# To do
1. From the forum thread on ammonia yield, print the passage starting with "For the sake" and going on through "equation stoichiometry ...".
2. In the forum thread on ammonia yield, what theoretical yield does the second answer use for its calculation?

# Passage provided

Question

If `14*g` of ammonia was isolated from a reaction between `N_2`, and `H_2`, what is the percentage yield?

Answer 1

Unknown..........

Explanation:

`"% yield"="moles of products"/"moles of reactants"xx100%`

And thus quotient would have to be appropriately modified for the given reaction:

`1/2N_2(g) + 3/2H_2(g) rightleftharpoons NH_3(g)`.....

i.e. `"yield"="Moles of ammonia"/(1/2xx"moles of dinitrogen")` OR

`"yield"="Moles of ammonia"/(3/2xx"moles of dihydrogen")`

Now we were given that `14*g` of ammonia were isolated. We were NOT given the mass of dihydrogen or dinitrogen reactant, so we cannot address yield.

Answer 2

Assuming an attempt/intent to synthesize 1 mole `NH_3`, then %yield = `82.4% Yield` w/w

Explanation:

`%Yield = ("Lab Yield"/"Theoritical Yield")xx100%`

For the sake of showing how %Yield is calculated, assume the intent is to synthesize 1 mole ammonia. Then the theoretical Yield from equation stoichiometry ...

`3/2H_2(g)` + `1/2N_2(g)` => `NH_3(g)`
=> Theoretical yield from reaction = 1 mole `NH_3(g)` = 17 grams `NH_3(g)`

Given Lab Yield = 14 grams `NH_3(g)`

=> `"%"Yield"` = `14/17xx 100% = 82.4%` w/w

Saved entries
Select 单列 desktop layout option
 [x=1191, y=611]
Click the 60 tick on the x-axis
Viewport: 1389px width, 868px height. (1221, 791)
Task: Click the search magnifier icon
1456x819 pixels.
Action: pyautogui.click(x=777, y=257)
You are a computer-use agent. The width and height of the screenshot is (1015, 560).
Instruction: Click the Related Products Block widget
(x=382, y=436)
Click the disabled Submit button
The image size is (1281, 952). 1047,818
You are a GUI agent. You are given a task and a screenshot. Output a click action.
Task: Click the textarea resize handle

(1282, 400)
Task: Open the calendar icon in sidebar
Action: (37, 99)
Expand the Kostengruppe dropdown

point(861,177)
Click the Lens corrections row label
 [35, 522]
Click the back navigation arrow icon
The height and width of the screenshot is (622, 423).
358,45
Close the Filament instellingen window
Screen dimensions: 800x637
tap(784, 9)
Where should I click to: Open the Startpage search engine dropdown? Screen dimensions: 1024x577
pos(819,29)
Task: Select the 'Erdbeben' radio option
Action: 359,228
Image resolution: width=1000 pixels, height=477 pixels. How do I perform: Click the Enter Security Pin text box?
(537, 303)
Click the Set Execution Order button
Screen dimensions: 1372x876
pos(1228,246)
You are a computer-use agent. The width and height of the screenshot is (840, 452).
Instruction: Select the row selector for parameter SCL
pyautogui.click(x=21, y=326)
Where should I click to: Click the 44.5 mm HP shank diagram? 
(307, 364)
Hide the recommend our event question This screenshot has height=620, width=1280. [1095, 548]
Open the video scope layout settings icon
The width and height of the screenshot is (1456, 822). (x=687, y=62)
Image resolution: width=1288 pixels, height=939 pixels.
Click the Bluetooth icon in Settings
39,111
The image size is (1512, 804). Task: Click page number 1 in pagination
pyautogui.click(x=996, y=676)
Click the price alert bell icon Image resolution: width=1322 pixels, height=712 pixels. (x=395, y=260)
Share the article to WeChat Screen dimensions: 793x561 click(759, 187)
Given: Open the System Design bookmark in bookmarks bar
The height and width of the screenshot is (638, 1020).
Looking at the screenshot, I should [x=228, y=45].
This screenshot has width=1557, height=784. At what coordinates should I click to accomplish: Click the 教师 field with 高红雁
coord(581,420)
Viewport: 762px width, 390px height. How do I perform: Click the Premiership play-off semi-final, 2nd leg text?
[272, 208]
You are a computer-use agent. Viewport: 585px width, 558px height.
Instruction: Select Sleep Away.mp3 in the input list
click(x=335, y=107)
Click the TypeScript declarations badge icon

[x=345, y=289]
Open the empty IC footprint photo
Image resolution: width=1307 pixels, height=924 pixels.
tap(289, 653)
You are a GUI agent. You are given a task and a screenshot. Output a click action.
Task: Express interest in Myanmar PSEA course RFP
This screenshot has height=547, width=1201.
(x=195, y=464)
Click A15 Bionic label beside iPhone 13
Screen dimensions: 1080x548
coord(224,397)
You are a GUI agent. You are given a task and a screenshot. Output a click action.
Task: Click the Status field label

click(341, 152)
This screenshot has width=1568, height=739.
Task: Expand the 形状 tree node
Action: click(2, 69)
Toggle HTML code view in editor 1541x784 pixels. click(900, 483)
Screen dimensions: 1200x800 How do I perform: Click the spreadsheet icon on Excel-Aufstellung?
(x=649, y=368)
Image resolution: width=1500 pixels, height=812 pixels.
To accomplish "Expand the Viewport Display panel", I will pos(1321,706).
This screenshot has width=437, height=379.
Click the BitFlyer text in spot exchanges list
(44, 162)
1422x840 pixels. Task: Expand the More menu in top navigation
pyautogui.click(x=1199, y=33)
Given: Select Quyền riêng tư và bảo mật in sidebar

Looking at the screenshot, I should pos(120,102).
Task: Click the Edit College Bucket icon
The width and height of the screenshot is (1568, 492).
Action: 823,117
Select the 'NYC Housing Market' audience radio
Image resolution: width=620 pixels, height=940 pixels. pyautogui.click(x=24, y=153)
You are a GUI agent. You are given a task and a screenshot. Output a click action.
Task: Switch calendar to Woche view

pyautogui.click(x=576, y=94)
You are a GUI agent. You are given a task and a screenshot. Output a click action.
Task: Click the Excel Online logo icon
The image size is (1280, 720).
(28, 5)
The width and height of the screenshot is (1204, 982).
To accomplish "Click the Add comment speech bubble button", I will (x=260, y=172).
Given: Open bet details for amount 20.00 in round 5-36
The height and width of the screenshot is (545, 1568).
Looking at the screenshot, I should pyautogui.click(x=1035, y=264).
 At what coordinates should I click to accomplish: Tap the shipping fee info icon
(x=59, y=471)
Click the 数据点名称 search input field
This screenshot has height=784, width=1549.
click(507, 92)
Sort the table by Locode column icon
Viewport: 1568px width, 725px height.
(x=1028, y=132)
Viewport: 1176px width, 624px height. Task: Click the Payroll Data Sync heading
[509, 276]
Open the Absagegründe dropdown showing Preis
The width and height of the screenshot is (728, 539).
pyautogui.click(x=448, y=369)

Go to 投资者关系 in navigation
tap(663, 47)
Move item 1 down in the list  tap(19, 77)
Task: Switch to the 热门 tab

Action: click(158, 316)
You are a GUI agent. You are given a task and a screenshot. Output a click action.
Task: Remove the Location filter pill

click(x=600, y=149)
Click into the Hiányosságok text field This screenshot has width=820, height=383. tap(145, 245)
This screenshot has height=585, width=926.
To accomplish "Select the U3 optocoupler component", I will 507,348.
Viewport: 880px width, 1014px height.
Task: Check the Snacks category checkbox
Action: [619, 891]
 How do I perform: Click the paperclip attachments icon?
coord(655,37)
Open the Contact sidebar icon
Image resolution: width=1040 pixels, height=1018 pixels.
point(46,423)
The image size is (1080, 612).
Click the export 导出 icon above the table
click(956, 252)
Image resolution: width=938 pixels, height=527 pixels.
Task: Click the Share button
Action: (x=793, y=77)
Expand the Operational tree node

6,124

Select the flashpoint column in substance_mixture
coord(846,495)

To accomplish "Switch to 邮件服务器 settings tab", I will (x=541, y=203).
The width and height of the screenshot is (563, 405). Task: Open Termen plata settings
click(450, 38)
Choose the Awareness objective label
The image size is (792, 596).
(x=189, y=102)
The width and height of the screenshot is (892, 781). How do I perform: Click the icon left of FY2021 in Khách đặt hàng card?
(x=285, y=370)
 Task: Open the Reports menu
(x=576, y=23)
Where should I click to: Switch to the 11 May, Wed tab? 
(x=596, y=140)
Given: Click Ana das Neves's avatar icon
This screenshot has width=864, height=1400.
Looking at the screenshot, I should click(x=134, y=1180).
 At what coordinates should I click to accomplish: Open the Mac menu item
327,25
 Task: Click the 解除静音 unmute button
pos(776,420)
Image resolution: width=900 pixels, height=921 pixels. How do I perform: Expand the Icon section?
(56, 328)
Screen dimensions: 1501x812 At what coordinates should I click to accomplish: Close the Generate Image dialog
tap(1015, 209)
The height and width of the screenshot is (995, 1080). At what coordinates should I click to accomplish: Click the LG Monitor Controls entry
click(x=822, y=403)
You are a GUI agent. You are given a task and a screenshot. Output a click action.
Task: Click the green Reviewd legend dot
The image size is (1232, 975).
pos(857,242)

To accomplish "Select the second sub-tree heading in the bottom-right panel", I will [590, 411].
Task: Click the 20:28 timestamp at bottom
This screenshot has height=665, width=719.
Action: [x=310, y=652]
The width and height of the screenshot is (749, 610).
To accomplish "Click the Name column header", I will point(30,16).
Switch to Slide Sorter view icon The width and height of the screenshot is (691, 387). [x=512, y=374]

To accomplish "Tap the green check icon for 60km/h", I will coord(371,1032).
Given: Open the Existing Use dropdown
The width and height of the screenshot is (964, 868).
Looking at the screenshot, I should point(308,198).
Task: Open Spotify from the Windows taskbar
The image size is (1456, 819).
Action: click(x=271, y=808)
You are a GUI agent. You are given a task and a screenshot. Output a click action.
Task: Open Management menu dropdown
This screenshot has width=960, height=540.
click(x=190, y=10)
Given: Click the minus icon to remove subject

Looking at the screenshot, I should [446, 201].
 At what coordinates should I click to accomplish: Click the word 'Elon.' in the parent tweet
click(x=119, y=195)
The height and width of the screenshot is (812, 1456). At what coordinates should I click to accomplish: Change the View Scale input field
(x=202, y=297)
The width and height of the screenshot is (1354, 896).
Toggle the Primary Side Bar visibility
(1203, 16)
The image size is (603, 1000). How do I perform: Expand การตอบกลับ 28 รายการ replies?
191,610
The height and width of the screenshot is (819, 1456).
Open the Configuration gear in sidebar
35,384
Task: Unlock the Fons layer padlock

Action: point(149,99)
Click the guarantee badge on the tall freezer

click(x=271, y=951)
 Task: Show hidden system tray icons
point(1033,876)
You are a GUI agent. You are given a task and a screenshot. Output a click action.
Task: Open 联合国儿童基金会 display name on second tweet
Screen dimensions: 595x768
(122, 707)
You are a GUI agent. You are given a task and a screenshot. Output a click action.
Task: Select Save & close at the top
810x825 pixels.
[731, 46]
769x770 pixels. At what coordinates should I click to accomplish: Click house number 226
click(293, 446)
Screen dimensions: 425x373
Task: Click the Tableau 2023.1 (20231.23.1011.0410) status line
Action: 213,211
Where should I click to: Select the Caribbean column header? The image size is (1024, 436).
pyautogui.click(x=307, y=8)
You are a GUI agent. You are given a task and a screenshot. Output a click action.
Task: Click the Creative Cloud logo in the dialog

# Results
1.
For the sake of showing how %Yield is calculated, assume the intent is to synthesize 1 mole ammonia. Then the theoretical Yield from equation stoichiometry ...

2. 1 mole of ammonia, which is 17 grams.